▸ EXCERPTED PASSAGE:
______________________________
When setting up your business, you will need to establish your company under one of many business structures. The business structure you choose will influence everything. From your day-to-day operations and taxes to how much of your personal assets are at risk and everything in between, it’s important to consider structures with a reasonable balance of legal protections and benefits.
Let’s take a closer look at sole proprietorships, partnerships, limited liability companies, S corporations and C corporations. Then you understand your options as well as the differences between these five types of business structures. When it comes to Business Structures: What’s Right For You?
A sole proprietorship gives you complete and utter control over your business. However, your business assets and liabilities will not be separate from your personal assets and liabilities. This means you can be held personally liable for the business’s debt as well as any other relevant financial obligations.
______________________________
▸ RECORD SET:
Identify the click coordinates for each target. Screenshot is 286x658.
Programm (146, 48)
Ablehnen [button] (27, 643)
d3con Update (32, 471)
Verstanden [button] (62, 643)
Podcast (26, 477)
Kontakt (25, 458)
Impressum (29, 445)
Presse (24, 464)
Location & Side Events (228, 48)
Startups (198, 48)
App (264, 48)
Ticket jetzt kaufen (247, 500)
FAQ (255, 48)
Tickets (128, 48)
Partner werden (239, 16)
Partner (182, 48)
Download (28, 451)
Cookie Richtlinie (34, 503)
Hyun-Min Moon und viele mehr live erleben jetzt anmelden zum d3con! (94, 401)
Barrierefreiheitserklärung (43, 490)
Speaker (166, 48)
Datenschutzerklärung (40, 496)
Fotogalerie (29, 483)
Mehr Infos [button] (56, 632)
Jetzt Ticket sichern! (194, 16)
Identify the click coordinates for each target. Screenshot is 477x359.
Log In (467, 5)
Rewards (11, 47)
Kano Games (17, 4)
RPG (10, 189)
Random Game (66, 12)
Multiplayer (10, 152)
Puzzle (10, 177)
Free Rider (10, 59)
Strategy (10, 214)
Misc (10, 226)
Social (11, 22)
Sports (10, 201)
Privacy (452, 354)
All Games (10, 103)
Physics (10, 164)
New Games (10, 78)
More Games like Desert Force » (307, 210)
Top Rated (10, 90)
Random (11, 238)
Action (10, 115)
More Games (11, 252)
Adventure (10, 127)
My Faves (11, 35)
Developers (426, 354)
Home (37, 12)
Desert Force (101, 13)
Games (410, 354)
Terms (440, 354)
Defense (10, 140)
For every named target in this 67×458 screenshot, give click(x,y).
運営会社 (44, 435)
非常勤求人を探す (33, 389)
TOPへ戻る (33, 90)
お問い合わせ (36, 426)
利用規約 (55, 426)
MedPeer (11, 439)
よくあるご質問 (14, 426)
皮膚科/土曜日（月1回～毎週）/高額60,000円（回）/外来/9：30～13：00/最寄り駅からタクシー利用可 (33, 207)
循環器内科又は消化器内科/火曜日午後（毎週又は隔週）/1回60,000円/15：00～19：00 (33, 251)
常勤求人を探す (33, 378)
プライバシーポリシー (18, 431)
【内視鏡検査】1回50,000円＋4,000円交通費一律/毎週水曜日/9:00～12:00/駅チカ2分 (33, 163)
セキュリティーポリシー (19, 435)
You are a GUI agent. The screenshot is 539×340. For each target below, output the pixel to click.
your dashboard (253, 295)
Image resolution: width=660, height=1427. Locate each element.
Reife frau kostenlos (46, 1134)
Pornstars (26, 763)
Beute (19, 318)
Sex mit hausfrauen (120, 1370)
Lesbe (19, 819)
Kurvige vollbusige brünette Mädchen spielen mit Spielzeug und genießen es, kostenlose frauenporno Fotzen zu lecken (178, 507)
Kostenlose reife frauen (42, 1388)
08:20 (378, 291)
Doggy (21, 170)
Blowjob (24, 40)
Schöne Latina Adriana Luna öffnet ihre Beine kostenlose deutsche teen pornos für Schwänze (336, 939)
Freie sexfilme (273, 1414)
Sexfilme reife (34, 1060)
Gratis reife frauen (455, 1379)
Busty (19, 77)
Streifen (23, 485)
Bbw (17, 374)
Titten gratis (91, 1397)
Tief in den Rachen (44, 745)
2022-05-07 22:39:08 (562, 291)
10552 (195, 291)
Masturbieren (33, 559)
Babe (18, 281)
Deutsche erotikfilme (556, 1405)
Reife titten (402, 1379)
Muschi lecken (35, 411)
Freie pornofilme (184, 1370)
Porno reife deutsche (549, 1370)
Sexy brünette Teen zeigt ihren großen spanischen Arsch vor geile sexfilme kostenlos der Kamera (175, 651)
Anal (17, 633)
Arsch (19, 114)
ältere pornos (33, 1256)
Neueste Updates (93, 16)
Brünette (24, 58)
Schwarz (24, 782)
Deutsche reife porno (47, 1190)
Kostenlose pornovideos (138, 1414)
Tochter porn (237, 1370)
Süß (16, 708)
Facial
______________________________
▸ TASK REQUIREMENTS:
1) In the passage on business structures, rewrite the paragraph beginning "A sole proprietorship gives you" as a short bulleted list that keeps its main facts.
2) Using the passage on business structures, decide whether each statement agrees with the text: (a) the text looks at five types of business structures; (b) a sole proprietorship keeps business liabilities separate from personal liabilities; (c) the business structure chosen has an influence on taxes. Answer yes or no for each, and quote the words that decide it.
3) Reproduce word for word the part of the passage on business structures from "A sole proprietorship" to "relevant financial obligations.".

▸ TASK-BY-TASK RESULTS:
1)
- A sole proprietorship gives the owner complete control over the business.
- Business assets and liabilities are not separate from personal assets and liabilities.
- The owner can be held personally liable for the business's debt and other relevant financial obligations.

2)
(a) Yes: "the differences between these five types of business structures"
(b) No: "your business assets and liabilities will not be separate from your personal assets and liabilities"
(c) Yes: "The business structure you choose will influence everything. From your day-to-day operations and taxes"

3)
A sole proprietorship gives you complete and utter control over your business. However, your business assets and liabilities will not be separate from your personal assets and liabilities. This means you can be held personally liable for the business’s debt as well as any other relevant financial obligations.